De alguna manera, la pregunta y la respuesta no están en la misma sintonía.

En esta aparente torsión hay un punto fundamental. Como en muchas otras ocasiones, Jesús parece 'aprovechar' la oportunidad.

Por lo pronto, linealmente, si la pregunta fue 'quién es mi prójimo' parecería que la respuesta contenida en la parábola debería llevar el nombre desconocido de aquel judío maltratado por los ladrones, y que éstos dejan por muerto al costado del camino. O, lo que es casi lo mismo, si no lo mismo, que es el samaritano quien se ha vuelto hacia el moribundo, viendo en él a su prójimo y ayudándolo a pesar de su nacionalidad. Además, la presencia en el relato de un sacerdote y un levita que pasan ignorando al caído, reforzaría la idea de que son éstos quienes ni ven en el caído a su prójimo ni están ayudando (amando) a su prójimo (doblemente prójimo, probablemente, a los oídos del doctor que pregunta, pues sacerdote, levita y caído son judíos.)
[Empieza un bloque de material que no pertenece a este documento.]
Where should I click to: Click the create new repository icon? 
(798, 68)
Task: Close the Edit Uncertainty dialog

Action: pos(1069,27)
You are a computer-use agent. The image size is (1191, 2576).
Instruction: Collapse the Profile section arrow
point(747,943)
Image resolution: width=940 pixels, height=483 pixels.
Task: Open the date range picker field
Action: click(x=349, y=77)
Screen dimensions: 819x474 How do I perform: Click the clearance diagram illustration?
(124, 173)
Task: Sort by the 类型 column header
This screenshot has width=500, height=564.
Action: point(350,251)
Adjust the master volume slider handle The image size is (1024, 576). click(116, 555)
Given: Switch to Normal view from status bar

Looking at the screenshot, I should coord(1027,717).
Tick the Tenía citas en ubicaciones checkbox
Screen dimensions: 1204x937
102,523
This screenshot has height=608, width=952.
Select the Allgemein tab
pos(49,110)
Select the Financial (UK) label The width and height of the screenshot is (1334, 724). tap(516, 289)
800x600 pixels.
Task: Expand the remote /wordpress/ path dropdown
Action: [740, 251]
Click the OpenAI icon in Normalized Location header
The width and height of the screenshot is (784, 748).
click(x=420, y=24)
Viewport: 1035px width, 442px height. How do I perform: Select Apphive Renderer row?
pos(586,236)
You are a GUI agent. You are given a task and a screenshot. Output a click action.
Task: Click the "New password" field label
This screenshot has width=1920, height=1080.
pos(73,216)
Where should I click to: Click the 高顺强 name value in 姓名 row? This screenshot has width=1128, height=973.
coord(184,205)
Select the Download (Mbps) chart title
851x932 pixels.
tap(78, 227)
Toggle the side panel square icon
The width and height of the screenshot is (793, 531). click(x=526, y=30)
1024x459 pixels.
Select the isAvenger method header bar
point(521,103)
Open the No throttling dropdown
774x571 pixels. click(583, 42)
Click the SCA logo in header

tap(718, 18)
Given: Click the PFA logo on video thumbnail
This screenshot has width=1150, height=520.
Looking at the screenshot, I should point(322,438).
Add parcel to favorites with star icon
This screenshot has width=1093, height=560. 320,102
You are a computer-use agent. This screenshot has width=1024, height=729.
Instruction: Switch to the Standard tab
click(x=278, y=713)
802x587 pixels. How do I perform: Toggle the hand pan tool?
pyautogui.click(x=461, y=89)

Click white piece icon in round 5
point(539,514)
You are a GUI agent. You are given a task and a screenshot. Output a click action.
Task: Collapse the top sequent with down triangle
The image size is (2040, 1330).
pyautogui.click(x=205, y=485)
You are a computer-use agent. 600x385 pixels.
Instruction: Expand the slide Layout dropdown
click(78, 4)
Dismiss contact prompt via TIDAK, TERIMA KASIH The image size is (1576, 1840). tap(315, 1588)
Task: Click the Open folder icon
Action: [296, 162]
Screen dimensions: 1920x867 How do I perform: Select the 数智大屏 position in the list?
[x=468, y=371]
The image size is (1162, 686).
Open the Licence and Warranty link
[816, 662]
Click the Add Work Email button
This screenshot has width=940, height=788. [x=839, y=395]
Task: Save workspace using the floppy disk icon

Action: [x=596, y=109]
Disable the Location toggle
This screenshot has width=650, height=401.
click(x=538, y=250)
Y es verdad que, en la interpretación más habitual y corriente, identificamos al caído con nuestro prójimo, porque le atribuimos al prójimo la necesidad de ser amado por nosotros, como así también nos obligamos a amarlo, y, en consecuencia, a atenderlo, no importa quién sea. Por alguna razón, la palabra prójimo viene para nosotros cargada con la connotación de que el prójimo es a la vez necesitado, caído, despreciado, y que amarlo supone ir en pos de él, ir en su ayuda.

Cuando pensamos en la parábola, habitualmente pensamos que el samaritano amó a su prójimo y el sacerdote y el levita no. Y que un ejemplo de amor al prójimo es el del samaritano que amó a su prójimo, y no el de los otros dos, que no lo hicieron, pues no vieron en él a su prójimo.

O, y aquí hay que prestar atención, no se vieron a sí mismos como prójimos del caído, mientras que el samaritano sí se vio prójimo del moribundo.

Porque, precisamente, la respuesta que se ve obligado a dar el propio doctor de la ley, según la pregunta que le devuelve Jesús, es: 'el samaritano', lo que -según se ha visto- resulta por otra parte una respuesta muy dura de admitir para el propio judío.

Tanto que ni siquiera lo nombra: "aquel que obró con misericordia respecto del caído".

Pero, también es verdad, y por lo mismo que vengo diciendo, esa respuesta parece ser la respuesta a una pregunta diferente de la que el propio judío formuló.

No deja de haber un rasgo de humor también aquí. Pues si dejáramos contiguas la pregunta del doctor de la ley y la respuesta que él mismo tiene que dar tras la parábola que Jesús le propone para contestarla, el diálogo resultaría así: "Y ¿quién es mi prójimo? El samaritano".

Claro que, no es exactamente lo mismo quién es mi prójimo que quién obró como prójimo, aun cuando ser prójimo, y en tanto es una relación, supone un término equivalente y reversible: si éste es mi prójimo, yo lo soy para él.